Tuesday, December 2, 2008

Emotional Attachment with Sound, and without it

After attending the Haggerty Art Musuem's current exhibition entitled stop.look.listen, I became aware of two work's contrasting uses of sound, and the emotion's that the convention's of sound stir for a viewer. In regard's to Glenn Bach's lecture on sound artist Aaron Ximm, the two video's entitled Cave Trilogy by Salla Tykka and Deeparture by Mircea Cantor both relate in different ways. Of course, Deeparture is silent, but through it's silence, it convey's quite a strong message.

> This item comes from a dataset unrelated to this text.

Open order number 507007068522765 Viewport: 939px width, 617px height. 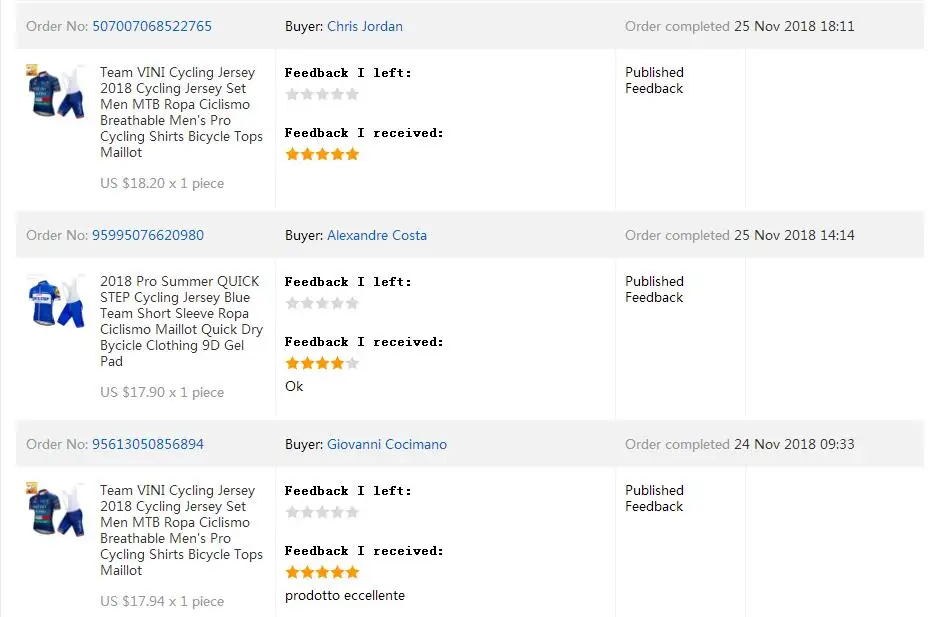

First, Tykka's trilogy uses three conventional soundtrack's without any dialogue to convey messages about what music viewers relate to what types of films. The first film of the trilogy is entitled "Lasso," in which a young woman spies on a man performing lasso tricks, and the music is quite like a "Old Western" with abrupt horns and an epic feel to the music. The lasso trick's are performed in slow motion, adding to the epic tone of the work. The second piece, entitled "Thriller," would apply more to Aaron Ximm's work, in that it uses only a repetitive piano line and numerous atmospheric sounds to convey a horror story about three very odd characters, and the murder of a sheep. Although the characters interact, the lack of dialogue forces an assumed conversation that is individual for each viewer, although the music usually directs the assumed conversation to something disturbing or even evil. The final piece has a soundtrack that could almost be taken from Aaron Ximm's database of sound. The music uses atmospheric tones that invoke a scifi or futuristic plot line that contains electronic long-tones, heavy bass, and lack of acoustic instruments. Again, the lack of dialogue in combination with the soundtrack evokes a whole new emotion, as the protagonist stumbles upon three uniformed miners, forcing a feeling of not belonging to the group, therefore the uniformed antagonists are the enemy. Overall, the soundtrack is a combination of conventional music and natural sound captured and repurposed, which in relation to Ximm, inspires the same in the viewer or listener: that sound alone can not only evoke emotion, but also guide a narrative where one normally wouldn't exist.

However, narrative can also be derived by a lack of sound. In Cantor's piece, the viewer comes across a plain white room with only two character's, a wolf and a deer, setting up an obviously twisted plot line. Thankfully, after watching the video loop, the wolf wasn't very hungry, or had befriended the deer, because they both looked very alive as the video continued to play over again. At first I though the lack of sound was detrimental, and that Ximm could have swept into the room and placed microphones everywhere to capture intimate sounds of the deer's hooves on the cement floor, the heavy breathing of the deer as it watches the wolf. The wolf's sounds could have stirred a sense of impending violence, as he lick's his teeth and the viewer could hear the slobber of the wolf's long tongue, or the heavy panting not unlike a dog as the wolf circles its prey. Instead however, Cantor chose to leave out sound of inevitable violence, and instead gave us silence. This silence creates a paranoia, as if the deer has lost it's ability to hear as death comes closer. The loss of sound causes confusion, and I imagined that instead of a cement room, the deer and wolf were in a forest during a winter snowstorm, where the heavy breathing and click of a deer's hooves would be silent. In hindsight, the idea of a snowstorm paranoia seemed to drive the video forward, and as the video began a new loop, the awkward situation began again, would the wolf ever be hungry enough to kill the deer?